To better understand how potential conflict with China could unfold, Airmen at the U.S. Air Force Expeditionary Center learned about the nation’s complicated history.

The center’s Indo-Pacific Command Academic Working Group hosted the first of a six-part series devoted to understanding China’s history, culture and warfighting mindset.  

The current U.S. National Defense Strategy prioritizes China as the pacing challenge. The strategy also charges the Defense of Department with developing operational concepts, capabilities and plans to deter China from challenging the existing rules-based international order.

The center’s commander, Maj. Gen. John Klein spoke at the event, invoking China’s most recognized military general. Klein referred to Sun Tzu, who in The Art of War said, “If you know the enemy and know yourself, you need not fear the result of a hundred battles.”

For the U.S. to remain a geopolitical strength and a positive influence in the world, servicemembers need a better understanding of Chinese perception and perspective.

“There is no doubt they want to supplant us as world power, and it’s presentations such as these that will help us articulate the urgency to our force,” he said.

U.S. forces have grown accustomed to achieving air dominance over the battlefield with near absolute certainty. However, Maj. Francisco Torres, an intelligence officer with the 305th Operations Support Squadron who helped found the academic working group, said China’s combination of diplomatic, information, economic and military power provide a much greater threat than U.S. adversaries of the past three decades.

“Chain has the means and will to redefine the global world order in a manner that benefits China,” Torres said.

Air Mobility Command recently debuted in the Indo-Pacific theater testing the Mobility Air Force’s large-force, agile combat employment, humanitarian assistance, and disaster relief capabilities in contested, degraded, and operationally limited environments spanning over 3,000 miles.

“We must have the ability to compete with China and deter them from engaging in offensive kinetic combat,” Torres said. “Our senior leaders set out for us to build a fighting force capable of fighting and winning inside the first island chain.
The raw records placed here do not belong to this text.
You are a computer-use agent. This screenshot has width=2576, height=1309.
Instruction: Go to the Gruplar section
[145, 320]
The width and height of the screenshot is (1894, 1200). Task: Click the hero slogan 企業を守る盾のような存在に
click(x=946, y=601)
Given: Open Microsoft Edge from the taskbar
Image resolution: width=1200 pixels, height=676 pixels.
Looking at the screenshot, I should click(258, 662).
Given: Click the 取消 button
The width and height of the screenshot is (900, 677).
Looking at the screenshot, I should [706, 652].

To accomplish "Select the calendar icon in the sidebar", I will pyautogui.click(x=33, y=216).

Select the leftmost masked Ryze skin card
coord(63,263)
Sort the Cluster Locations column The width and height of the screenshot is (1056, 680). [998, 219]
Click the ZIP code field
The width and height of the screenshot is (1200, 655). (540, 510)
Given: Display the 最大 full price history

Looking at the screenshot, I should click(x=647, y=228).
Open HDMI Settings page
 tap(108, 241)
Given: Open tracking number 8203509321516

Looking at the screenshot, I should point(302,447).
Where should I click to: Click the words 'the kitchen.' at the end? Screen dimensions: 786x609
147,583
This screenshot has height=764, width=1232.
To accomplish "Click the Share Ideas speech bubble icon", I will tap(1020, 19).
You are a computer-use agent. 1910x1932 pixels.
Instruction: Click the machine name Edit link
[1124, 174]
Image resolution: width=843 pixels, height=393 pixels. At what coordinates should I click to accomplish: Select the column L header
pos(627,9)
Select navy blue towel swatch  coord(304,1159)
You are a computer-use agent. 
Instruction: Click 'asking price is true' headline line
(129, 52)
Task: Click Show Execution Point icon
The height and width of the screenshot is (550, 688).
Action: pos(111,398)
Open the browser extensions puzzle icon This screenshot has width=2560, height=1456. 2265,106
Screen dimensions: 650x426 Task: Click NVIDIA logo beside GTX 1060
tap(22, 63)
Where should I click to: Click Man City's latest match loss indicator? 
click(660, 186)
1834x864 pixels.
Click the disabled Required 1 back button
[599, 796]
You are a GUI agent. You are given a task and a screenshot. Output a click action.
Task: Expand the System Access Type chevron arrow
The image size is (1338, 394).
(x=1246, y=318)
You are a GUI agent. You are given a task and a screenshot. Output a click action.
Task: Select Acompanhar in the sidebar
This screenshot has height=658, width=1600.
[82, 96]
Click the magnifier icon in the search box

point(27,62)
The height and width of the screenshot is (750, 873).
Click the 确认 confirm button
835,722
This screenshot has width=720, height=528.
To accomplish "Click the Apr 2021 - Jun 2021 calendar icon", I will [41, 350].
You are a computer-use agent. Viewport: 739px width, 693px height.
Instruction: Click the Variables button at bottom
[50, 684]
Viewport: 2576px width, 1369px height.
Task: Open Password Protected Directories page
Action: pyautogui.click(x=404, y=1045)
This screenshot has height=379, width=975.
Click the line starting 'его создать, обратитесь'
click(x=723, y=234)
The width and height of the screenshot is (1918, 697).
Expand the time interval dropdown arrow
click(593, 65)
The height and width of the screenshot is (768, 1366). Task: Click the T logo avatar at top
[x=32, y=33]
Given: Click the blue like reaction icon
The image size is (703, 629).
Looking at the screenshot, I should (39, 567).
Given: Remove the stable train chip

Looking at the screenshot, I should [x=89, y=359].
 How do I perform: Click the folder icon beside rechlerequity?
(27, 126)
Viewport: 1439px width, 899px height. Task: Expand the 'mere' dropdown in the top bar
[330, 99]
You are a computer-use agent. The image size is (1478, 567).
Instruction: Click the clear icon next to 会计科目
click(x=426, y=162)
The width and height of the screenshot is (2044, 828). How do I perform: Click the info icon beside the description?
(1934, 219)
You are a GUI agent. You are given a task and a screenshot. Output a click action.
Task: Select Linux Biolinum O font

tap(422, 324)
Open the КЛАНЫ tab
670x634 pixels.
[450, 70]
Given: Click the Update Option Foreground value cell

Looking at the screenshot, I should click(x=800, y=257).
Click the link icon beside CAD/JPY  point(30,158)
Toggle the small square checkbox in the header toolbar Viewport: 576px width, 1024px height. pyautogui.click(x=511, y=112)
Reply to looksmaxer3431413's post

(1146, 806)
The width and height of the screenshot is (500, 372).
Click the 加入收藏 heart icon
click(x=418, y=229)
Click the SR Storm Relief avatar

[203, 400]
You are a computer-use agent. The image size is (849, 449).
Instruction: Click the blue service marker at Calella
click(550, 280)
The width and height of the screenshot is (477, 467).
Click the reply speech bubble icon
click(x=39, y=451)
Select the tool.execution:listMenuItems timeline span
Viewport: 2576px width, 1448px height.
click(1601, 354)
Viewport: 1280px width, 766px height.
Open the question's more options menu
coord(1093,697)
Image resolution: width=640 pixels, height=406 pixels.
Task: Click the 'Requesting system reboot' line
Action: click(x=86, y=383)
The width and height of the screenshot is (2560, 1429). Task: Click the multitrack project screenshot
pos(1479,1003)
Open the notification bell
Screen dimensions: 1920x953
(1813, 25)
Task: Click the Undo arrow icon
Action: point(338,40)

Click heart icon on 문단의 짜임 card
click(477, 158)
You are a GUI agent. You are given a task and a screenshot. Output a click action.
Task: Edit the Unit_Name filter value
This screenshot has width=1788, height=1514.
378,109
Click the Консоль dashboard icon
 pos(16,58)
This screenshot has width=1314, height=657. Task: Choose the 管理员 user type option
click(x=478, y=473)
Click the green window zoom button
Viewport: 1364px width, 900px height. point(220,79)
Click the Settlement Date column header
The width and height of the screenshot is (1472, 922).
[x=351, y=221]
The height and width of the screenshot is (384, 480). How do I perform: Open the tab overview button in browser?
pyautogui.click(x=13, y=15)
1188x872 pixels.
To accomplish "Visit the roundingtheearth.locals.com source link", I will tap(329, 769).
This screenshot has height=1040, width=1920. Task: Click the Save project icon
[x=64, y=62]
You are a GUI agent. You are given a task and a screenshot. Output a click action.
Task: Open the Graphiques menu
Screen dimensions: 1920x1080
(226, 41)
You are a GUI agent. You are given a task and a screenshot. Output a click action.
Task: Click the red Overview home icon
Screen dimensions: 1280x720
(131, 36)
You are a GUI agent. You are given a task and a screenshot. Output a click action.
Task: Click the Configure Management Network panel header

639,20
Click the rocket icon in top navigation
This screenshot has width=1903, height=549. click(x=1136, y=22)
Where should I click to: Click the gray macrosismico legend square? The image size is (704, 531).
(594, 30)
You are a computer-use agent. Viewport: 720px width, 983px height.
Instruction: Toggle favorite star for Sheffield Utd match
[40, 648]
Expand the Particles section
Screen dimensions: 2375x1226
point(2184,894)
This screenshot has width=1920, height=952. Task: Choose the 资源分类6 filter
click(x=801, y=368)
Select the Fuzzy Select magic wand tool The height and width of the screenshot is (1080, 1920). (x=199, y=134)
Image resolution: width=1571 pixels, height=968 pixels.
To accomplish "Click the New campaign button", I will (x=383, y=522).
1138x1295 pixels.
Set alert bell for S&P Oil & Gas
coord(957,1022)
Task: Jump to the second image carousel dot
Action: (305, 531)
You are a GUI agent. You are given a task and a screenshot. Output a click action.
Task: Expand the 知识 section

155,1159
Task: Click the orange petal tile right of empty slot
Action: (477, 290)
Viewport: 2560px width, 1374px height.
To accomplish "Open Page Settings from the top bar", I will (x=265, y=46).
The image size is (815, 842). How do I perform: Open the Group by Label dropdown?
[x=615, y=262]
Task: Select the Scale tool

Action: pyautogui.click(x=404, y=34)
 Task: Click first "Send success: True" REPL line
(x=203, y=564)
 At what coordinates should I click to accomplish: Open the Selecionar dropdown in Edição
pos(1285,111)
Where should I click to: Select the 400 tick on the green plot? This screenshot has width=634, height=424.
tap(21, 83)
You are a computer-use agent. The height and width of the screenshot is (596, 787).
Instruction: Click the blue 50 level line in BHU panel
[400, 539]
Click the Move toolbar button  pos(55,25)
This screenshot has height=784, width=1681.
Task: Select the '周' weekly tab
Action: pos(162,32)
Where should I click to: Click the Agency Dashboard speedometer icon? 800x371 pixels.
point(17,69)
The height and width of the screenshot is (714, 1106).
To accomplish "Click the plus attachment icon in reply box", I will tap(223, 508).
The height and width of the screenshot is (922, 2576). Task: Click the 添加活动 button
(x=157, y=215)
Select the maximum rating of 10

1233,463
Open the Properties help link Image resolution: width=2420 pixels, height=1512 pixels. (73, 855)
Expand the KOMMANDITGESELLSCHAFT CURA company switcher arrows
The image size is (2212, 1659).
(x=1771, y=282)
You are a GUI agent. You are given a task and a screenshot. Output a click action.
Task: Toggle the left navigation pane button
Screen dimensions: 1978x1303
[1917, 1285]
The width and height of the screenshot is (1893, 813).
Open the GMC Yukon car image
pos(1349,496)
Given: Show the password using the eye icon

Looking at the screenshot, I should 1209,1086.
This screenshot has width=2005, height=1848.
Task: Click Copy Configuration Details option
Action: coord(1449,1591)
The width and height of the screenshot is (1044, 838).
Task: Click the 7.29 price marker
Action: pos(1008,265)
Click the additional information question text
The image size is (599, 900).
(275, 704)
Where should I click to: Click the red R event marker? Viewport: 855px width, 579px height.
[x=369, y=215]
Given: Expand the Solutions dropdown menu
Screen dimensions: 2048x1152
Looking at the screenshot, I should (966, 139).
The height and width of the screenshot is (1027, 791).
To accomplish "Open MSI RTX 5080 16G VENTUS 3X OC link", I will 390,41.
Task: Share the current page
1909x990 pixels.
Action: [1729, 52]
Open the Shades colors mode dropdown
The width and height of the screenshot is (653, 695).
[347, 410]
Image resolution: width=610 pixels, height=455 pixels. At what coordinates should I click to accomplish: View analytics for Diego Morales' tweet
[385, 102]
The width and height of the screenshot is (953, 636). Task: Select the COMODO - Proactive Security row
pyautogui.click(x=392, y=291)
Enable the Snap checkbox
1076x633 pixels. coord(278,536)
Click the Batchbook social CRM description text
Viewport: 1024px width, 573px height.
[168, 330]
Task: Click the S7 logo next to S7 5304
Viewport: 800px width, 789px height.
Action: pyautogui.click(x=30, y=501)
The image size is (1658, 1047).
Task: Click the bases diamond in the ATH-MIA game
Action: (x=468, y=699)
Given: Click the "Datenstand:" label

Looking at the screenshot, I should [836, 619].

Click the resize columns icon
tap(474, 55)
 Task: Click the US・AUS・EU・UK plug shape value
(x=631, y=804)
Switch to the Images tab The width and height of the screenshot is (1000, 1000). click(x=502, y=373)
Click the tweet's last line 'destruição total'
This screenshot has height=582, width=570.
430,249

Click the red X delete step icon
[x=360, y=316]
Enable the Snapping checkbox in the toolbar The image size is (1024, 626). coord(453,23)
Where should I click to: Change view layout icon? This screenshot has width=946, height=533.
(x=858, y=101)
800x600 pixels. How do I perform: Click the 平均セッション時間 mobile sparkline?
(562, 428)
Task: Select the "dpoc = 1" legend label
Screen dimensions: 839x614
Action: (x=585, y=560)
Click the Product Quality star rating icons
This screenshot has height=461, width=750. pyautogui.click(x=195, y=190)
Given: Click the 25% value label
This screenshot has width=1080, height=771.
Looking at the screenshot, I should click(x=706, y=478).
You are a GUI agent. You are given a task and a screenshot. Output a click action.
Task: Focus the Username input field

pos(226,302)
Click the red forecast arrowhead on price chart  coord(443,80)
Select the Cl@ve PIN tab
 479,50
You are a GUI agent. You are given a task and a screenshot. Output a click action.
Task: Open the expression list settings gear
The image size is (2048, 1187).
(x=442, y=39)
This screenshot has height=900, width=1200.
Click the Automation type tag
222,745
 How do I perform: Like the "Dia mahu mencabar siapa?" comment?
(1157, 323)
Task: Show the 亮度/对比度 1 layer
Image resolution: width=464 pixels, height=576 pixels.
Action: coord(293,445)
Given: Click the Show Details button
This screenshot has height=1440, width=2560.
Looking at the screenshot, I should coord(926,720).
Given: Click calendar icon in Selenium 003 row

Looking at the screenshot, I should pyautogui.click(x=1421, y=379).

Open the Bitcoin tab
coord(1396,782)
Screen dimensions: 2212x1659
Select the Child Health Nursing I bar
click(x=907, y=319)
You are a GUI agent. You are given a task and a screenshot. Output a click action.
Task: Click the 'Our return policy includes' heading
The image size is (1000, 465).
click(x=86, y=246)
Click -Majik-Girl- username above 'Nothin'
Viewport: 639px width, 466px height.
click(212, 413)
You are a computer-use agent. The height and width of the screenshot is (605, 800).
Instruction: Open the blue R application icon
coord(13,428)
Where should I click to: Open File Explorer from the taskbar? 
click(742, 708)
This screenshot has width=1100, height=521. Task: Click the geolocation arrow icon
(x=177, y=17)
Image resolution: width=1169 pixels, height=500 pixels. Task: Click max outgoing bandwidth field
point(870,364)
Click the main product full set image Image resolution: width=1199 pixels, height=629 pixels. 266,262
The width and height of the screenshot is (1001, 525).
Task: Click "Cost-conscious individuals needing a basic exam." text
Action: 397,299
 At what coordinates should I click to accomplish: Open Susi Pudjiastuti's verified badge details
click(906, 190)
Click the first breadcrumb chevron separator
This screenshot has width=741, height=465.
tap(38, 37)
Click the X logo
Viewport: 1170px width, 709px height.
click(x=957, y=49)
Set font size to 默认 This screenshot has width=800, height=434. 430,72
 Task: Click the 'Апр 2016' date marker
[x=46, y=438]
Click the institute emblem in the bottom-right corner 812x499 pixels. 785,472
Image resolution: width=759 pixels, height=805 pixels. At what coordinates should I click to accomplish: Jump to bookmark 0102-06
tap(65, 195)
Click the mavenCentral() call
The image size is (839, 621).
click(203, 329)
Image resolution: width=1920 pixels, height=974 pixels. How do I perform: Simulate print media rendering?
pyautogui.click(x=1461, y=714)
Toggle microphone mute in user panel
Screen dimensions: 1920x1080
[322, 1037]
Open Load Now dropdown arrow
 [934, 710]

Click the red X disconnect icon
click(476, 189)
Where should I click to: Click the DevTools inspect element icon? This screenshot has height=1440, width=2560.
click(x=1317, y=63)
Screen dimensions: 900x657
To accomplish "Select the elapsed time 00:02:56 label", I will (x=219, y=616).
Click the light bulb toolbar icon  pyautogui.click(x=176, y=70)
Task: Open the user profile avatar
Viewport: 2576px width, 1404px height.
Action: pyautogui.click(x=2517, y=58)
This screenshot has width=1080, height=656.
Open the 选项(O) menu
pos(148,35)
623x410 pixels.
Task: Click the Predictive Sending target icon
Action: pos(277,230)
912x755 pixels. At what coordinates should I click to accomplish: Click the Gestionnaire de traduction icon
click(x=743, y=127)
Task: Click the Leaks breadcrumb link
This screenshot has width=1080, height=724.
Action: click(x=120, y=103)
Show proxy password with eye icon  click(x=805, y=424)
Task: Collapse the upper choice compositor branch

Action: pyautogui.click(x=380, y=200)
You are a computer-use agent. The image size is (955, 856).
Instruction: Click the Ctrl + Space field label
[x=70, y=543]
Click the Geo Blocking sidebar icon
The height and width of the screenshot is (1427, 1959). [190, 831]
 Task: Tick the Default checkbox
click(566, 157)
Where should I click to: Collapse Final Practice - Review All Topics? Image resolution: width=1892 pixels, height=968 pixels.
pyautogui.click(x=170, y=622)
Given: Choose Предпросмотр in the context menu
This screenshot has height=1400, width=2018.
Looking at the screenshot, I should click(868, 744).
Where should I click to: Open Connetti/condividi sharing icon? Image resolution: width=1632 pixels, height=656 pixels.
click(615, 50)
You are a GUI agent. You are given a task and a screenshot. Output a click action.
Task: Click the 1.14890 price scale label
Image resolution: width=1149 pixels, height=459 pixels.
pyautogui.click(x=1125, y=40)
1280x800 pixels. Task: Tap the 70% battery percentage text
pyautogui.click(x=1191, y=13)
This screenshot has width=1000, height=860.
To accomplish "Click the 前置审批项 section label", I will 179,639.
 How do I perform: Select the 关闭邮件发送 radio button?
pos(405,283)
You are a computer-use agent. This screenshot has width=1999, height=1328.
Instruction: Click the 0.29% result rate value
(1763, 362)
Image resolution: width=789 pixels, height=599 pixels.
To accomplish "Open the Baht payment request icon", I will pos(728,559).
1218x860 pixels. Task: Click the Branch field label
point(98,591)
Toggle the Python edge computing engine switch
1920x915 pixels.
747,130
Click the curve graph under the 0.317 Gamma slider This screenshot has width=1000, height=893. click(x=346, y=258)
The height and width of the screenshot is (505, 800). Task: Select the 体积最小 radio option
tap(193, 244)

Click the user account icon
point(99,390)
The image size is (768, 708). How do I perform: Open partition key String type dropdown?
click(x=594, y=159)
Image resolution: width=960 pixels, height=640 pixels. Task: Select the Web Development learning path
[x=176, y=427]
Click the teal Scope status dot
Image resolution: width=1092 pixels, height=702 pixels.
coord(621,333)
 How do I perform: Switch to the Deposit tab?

We must expand our capabilities through air, land and sea to ensure our logistics and command and control of the Global Air Mobility Support System are all in sync.”

The Expeditionary Center enterprise has changed the way they organize, train and equip Airmen for expeditionary warfare and advancing a shared vision alongside allies and partners of a free and open Indo-Pacific region in which all nations are secure in their sovereignty and free from coercion.

Klein emphasized that war with China wasn’t inevitable, but that he and his Airmen will continue to prepare like it is.

Part two of the six-part series is scheduled for Aug. 11 at 11:15 a.m. Eastern.